Offshore brokerage will boom as onshore regulations tighten, says EBC UK chief

The friction costs of doing business in mature jurisdictions will drive more and more smaller players offshore, argues David Barrett

July 8, 2024

The first years of the pandemic saw a surge in online trading activity, as the working-from-home trend and low interest rate environment saw more and more people taking their financial future into their own hands. David Barrett is CEO of EBC Financial Group (UK) Ltd, which was founded in 2020: he discusses the demographics and regions that have been driving growth in the brokerage industry, why EBC chose the Cayman Islands’ CIMA as its newest regulator, and the forces likely to push more smaller brokerages offshore.

There are more videos from this interview with David Barrett, where he explains how EBC defeated a clone attack, and why the company has United to Beat Malaria.

World Finance: David, bringing a new company into the brokerage market at that time, what was your experience of the demographics and the regions that were driving growth in the industry as a whole, and for EBC in particular?

David Barrett: So I think generally speaking in brokerage area for everybody, APAC has been the main driver. The growth in virtually every broker’s client base has come from that region. China clearly is very busy, but there are a lot of other countries in the region that have very, very strong growth.

I suspect a lot of it is to do with the demographic of people out there. There’s a young audience, they’re gambling online more, they have better access to tech, the ability to, you know, connect, is much, much better than it always used to be. And I think they have disposable income, they’re more affluent than they have been. And they probably want to achieve and to strive.

And I suspect that’s why APAC has been such a big driver of it.

World Finance: After that initial pandemic surge, was there a big drop-off in active accounts?

David Barrett: It’s very difficult to draw a baseline as to what you’re comparing against. Because if you think about what happened during the pandemic, clearly everybody was at home, everybody was twiddling their fingers, everybody was looking for something to do. And I think online trading in general boomed.

The volumes on some of the exchanges, and particularly the Asian exchanges, went up by up to 50 percent. There’s no doubt there was a lot of growth, and there’s no doubt that a lot of people once they want back to work fell away from their daily activity of logging on and doing some trading.

I think also, you know, the meme stock thing drove a huge amount of interest. Once that turned around and collapsed, a lot of people will have lost money and a lot of faith in what they were doing and what they were being told on social media about what they could achieve.

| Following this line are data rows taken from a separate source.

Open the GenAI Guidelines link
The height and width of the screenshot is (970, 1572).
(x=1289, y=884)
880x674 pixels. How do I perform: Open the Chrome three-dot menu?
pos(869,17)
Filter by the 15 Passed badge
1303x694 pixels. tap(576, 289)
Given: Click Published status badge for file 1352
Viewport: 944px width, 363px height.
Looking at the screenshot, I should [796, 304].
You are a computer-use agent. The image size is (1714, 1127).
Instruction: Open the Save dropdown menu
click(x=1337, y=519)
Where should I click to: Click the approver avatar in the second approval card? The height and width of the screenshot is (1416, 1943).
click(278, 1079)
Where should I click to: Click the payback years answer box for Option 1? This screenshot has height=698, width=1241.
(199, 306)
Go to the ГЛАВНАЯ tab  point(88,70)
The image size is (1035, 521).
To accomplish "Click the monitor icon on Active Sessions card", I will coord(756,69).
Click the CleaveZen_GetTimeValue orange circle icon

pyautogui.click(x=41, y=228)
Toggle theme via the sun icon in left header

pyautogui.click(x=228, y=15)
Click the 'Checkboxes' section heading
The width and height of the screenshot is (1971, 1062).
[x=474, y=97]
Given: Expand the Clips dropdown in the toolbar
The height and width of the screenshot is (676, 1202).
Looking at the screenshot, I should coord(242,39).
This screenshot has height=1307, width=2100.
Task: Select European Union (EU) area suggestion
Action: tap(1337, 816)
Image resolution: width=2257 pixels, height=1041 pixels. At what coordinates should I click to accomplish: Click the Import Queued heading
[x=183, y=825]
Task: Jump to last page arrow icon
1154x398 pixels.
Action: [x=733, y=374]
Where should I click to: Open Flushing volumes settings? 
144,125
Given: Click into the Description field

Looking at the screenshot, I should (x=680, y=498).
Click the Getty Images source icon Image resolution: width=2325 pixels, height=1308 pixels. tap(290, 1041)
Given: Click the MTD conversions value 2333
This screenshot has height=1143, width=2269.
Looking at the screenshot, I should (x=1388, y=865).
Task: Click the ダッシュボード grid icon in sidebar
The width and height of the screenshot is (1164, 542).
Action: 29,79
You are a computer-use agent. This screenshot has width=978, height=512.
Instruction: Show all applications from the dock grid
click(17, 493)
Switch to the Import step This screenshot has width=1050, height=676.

But for the group, I would say our volumes have done nothing but go up.

World Finance: You’ve been growing extremely rapidly – you recently set up offices in Singapore, Bogota, Kuala Lumpur. You’ve just been licensed in the Cayman Islands. How is this setting EBC up for the years ahead? What’s the strategy?

David Barrett: A lot of it is, as they brand recognition has come up – and I think our marketing team have done a tremendous job, because it’s a fairly saturated market, but I think our brand recognition has gone up. And you look to grow. And you look to grow into regions and centres that have good support, good infrastructure, good quality staff that you can onboard. And the places that we’ve gone to have tended to be along that way.

Caymans, we set up mainly because our belief is that the offshore brokerage market will continue to get more difficult from a regulatory / banking / technology provision side of things. So if you’re looking at an offshore jurisdiction then the Caymans is probably one of the best out there. CIMA, who’s their regulator, is very similar to the FCA in terms of the way that they look at things, and the way that they monitor, so the credibility of being able to get a licence there is quite high.

But I think what you’re trying to do is, you’re trying to build out the brand at a pace that makes sense. And you’re trying to do it in a way where you’re touching the right environments in the right locations.

World Finance: And what do you see as the future of the industry? As you said, more mature markets are particularly challenging, regulators are really tightening up on leverage – how do you see this playing out?

David Barrett: I think that continues. I think the regulators in mature jurisdictions will continue to be tough. I think we’ll see more and more of the smaller players getting driven out of those jurisdictions, because the friction costs of maintaining a business is very high. You need more staff, you need more tech, you ned more capacity to be able to put what the regulator’s asking you for.

So the natural, sort of, byproduct of that, is that the smaller brokers will tend to go offshore.

That can be a good thing or a bad thing. If you’re a client and you’re looking for more leverage, you’re looking for different products that you can’t get in a good jurisdiction and you go offshore, there’s nothing wrong with that. But what I would say is, if you’re going offshore, you have to be aware of who you’re dealing with, what they do and how they do it. There’s a lot of bad actors out there. Do your homework and look after yourself, because it can be dangerous.